Zielone rybne curry po tajsku
Przepis wyszukany w książeczce Fast Workday Dinners pani Anne Wilson, sprawdzony i zmodyfikowany. Danie jest szybkie (ok. 30-40 minut) i bardzo się sprawdza. Porcja na 4-5 osób.
Składniki:
Przepis się ładnie skaluje w górę, należy proporcjonalnie zwiększyć ilośc składników. Na 1 kg fileta białej ryby (bardzo dobra jest panga, ale w zasadzie może być każda biała):
- zielona pasta curry – 2 łyżki
- czosnek – 2 słuszne ząbki
- cebula (jak się da to młoda) – 60-80 dkg
- mleko kokosowe z puszki – 400-600 ml (nie jest absolutnie konieczne, można zastąpić śmietanką UHT 18% i wiórkami kokosowymi w ilości według uznania)
- śmietanka 18% do zup UHT (niekoniecznie, można dać więcej mleka kokosowego i zapomnieć o śmietance)
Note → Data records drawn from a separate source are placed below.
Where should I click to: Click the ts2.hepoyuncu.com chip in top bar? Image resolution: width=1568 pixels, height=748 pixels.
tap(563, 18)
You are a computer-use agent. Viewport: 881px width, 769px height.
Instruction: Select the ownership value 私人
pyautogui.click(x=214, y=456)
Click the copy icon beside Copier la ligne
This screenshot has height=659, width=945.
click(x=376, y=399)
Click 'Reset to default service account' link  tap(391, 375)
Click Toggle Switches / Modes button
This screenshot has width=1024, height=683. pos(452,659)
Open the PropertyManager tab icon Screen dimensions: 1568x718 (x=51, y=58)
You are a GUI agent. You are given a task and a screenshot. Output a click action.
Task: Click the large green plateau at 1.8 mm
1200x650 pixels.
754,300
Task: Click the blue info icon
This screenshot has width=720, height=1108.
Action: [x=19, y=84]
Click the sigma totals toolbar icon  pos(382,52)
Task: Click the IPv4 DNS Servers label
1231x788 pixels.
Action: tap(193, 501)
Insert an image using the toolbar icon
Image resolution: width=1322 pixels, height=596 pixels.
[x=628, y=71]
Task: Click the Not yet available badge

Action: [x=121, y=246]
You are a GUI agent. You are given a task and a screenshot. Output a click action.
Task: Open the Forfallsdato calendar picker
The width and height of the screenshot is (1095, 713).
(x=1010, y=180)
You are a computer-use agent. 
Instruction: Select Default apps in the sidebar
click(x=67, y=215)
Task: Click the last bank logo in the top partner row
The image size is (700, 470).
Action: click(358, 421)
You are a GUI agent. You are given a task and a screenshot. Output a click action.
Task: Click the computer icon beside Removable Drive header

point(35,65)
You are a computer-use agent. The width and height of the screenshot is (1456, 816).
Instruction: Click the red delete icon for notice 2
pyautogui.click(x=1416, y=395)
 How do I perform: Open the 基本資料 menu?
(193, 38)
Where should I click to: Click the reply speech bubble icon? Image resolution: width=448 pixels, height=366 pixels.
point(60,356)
- olej arachidowy do smażenia (albo sezamowy, albo po prostu dobry olej)
- masło
przyprawy:
- sos sojowy – wg uznania/potrzeby
- cukier – 2 łyżki
- cytryna – 1 duża – albo limonka – 2
- sos rybny – 2 łyżki
- pieprz z młynka
- kolendra: świeże listki – ze 2 garście ALBO ziarenka suszone – ze 2 łyżki
- curry w proszku (Kotanyi, Kamis) – 2 łyżeczki
jak jest prawdziwe indyjskie zielone curry to w ogóle bomba - kurkuma w proszku – 2 łyżeczki z małą górką
- kmin rzymski mielony-1 łyżeczka lub ciut mniej
- chilli – 1/2 świeżego strąka albo łyżeczka sproszkowanej
- bazylia – garść świeżej albo łyżka suszonej
- można dla lepszego aromatu dodać troszkę estragonu i tymianku
Ilość przypraw jest na oko, proporcje dobierać podług gustu – smak całości wg mnie powinien być kokosowo-kremowy, słodkawy z wyraźnie wyczuwalną curry, cytryną i kolendrą, później delikatnie ostry, palący (od chilli i kurkumy). Co kto lubi :-)
Wykonanie:
- Pokroić rybę w małe kawałki (tak 1cm na 1cm), w misce zamarynować na chwilkę sosem sojowym, sokiem z pół cytryny i pieprzem.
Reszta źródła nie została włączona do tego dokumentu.